Simple Mistakes to Avoid in Estate Planning

Posted by on Jul 2, 2017 in Estate Planning | 0 comments

Estate planning is the development of a plan on what will happen to your assets in the event of your incapacitation, or worse, death. This may involve a variety of things, like stating the rightful heirs to specific assets and the handling of estate taxes.

According to the website of the Arenson Law Group, making an estate plan can be frustrating and difficult because of complex tax and state laws. Before you dive into the complicated world of estate planning, here are some simple things you should avoid.

Not having an estate plan at all

Before anything else, it is important to point out that not having an estate plan at all is the biggest estate plan mistake you can commit. Without even an estate plan, you are not properly securing your properties and their heirs, not to mention that you are giving the possibility of disputes between family members and other parties.

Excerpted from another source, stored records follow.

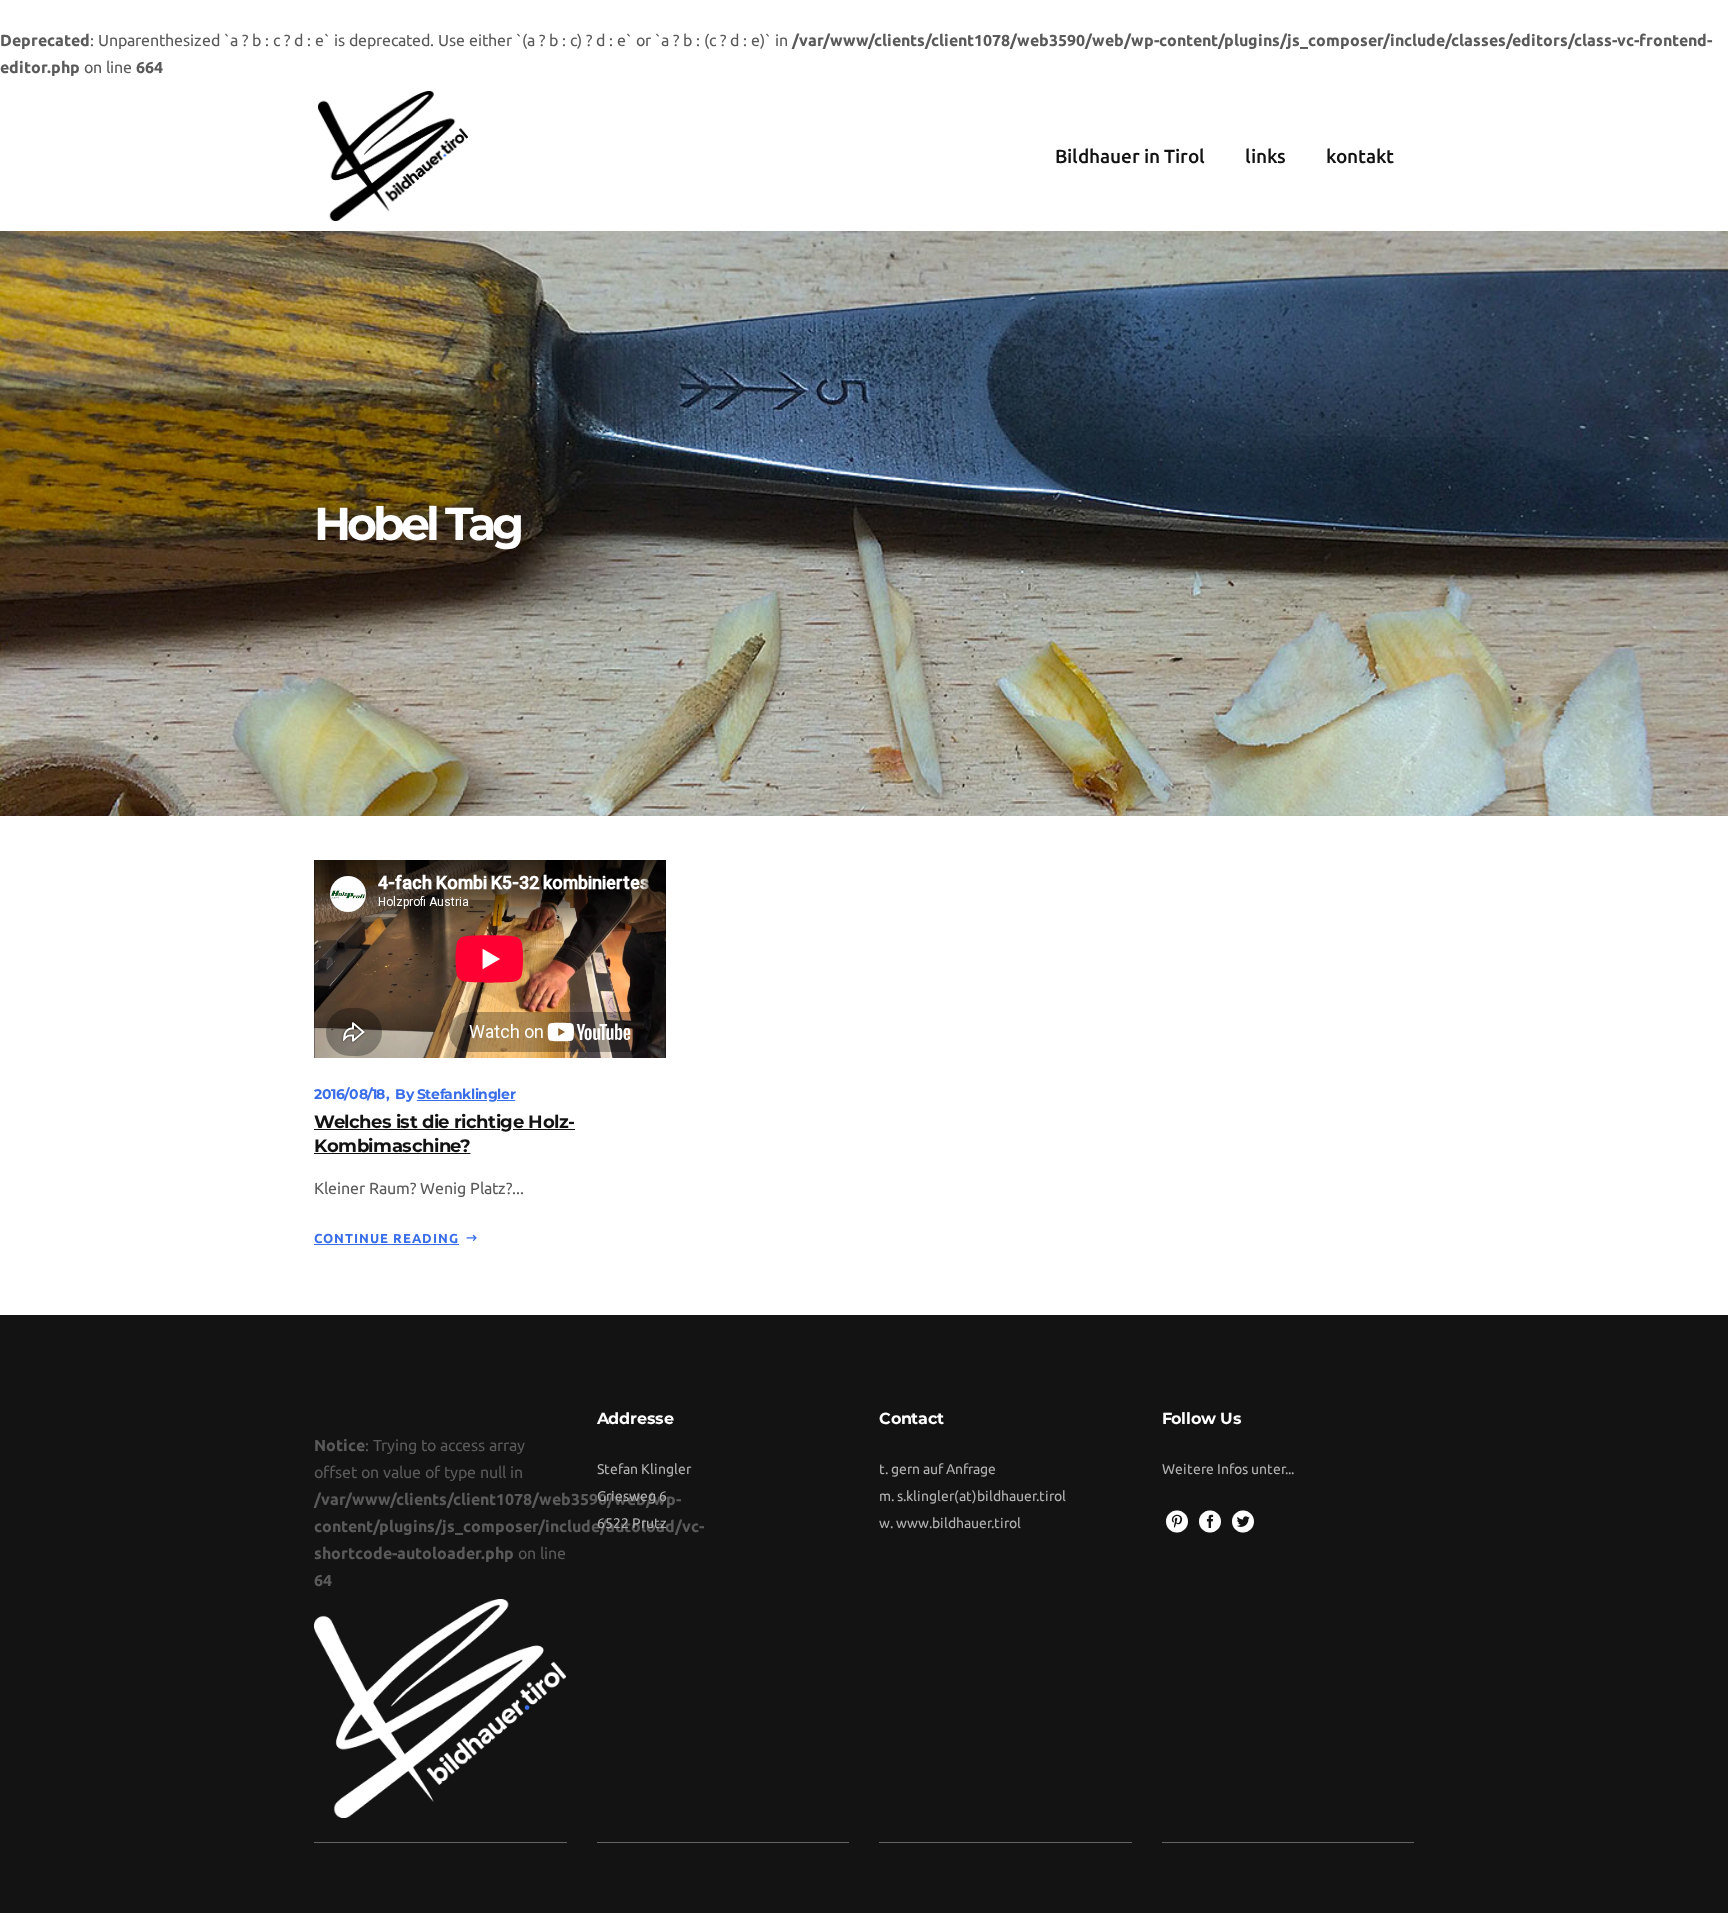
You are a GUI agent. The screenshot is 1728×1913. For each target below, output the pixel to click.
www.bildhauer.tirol (958, 1523)
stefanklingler (466, 1094)
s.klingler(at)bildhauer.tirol (981, 1496)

Not getting the help of professionals

You can see a lot of estate planning help online. You are reading one right now. But this doesn’t mean that you can create a plan by yourself. Hiring a professional to do it for you is important, because online, you will never have the advantage of having a plan specifically arranged for your situation, as what you will mostly see on the internet are general guidelines.

Not acting immediately

You will never know when a bad thing will go your way. You may be involved in an accident that may seriously incapacitate or even kill you. If you don’t act now to at least meet a professional to help you get started with your estate plan, you might lose out.

Even if you already have an estate plan, this advice still stands. Always update your plan whenever necessary, like during births and deaths of family members and divorces from spouses.

In summary, the thing you should avoid in estate planning is procrastination. Don’t be too confident living without an estate plan. Don’t make one on your own. Be assertive enough to act on time. If you do these things, you are already halfway from a good estate plan, even though you technically haven’t started.